There are d random variables. Given all k-D joint probability distributions with some kConsider $d$ random variables. For each set of $k$ variables, we are given a joint probability distribution. We want to know that whether these distributions correspond to a valid joint probability distribution of all $d$ variables. We can assume that each variable has a finite domain.
I think a necessary condition is that, all given distributions should agree with the same lower dimensional distributions when we integrates some variables out. But this seems not a sufficient condition.
Is there any simple necessary and sufficient condition? or can we find a simple but stronger necessary condition? or is the above necessary condition in fact sufficient? Thanks.
 A: I asked myself the very same question some time ago. First, let me show that the obvious necessary condition is not sufficient.
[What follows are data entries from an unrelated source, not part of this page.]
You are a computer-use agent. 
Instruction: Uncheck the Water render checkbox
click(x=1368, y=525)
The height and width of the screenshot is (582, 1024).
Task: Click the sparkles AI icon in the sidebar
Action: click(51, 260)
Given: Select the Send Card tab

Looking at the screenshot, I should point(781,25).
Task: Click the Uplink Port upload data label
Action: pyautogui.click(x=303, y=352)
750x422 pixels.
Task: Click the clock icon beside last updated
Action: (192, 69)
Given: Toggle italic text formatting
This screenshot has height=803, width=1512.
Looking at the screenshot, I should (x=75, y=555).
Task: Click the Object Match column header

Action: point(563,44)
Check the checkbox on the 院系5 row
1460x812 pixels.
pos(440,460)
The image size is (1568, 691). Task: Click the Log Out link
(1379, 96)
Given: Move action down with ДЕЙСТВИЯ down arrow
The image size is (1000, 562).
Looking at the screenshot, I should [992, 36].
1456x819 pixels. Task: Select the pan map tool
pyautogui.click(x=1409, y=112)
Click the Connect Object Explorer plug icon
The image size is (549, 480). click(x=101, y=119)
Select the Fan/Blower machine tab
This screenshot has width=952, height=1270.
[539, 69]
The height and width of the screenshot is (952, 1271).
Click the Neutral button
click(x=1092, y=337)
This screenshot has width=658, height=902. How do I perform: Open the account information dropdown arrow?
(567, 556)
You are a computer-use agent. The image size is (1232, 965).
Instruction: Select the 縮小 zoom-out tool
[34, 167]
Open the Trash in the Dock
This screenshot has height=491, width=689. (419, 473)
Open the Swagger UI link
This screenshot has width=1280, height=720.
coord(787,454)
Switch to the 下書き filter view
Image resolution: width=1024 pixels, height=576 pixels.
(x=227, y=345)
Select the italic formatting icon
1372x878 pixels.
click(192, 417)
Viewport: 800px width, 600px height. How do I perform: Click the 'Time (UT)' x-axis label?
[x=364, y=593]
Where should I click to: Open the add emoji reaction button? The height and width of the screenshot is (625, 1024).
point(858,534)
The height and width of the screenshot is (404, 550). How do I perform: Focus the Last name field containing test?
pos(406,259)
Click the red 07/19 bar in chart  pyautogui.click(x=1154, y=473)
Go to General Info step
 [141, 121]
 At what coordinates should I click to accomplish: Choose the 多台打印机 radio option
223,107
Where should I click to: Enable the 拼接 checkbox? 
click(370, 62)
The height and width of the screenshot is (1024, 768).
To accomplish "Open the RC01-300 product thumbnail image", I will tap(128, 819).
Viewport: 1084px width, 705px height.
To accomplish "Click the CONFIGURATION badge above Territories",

Let $X_1,Y_1,Y_2,Z_2,Z_3,X_3$, be six random variables having the same non-deterministic law such that: $X_1=Y_1$, $Y_2=Z_2$ and $(Z_3,X_3)$ are independent. Then there cannot exist $(X,Y,Z)$ such that $(X,Y)\sim (X_1,Y_1)$, $(Y,Z)\sim (Y_2,Z_2)$ and $(Z,X)\sim (Z_3,X_3)$.
Now, there is a condition that, added to the sub-dimensional joint law correspondence is sufficient for feasability. It is written in a short note 
http://www-fourier.ujf-grenoble.fr/~bkloeckn/papiers/compatibility.pdf on my web page in the case of three variables; the full condition is stated and proved by Hans G. Kellerer.
in Verteilungsfunktionen mit gegebenen Marginalverteilungen. (Z. Wahrscheinlichkeitstheorie und Verw. Gebiete, 3:247–270 (1964), 1964.). Note if you do not recognize the name of the journal that its the former name of PTRF (Probability Theory and Related Fields). I do not know a reference in english, but you can have a look at the MR review of that paper.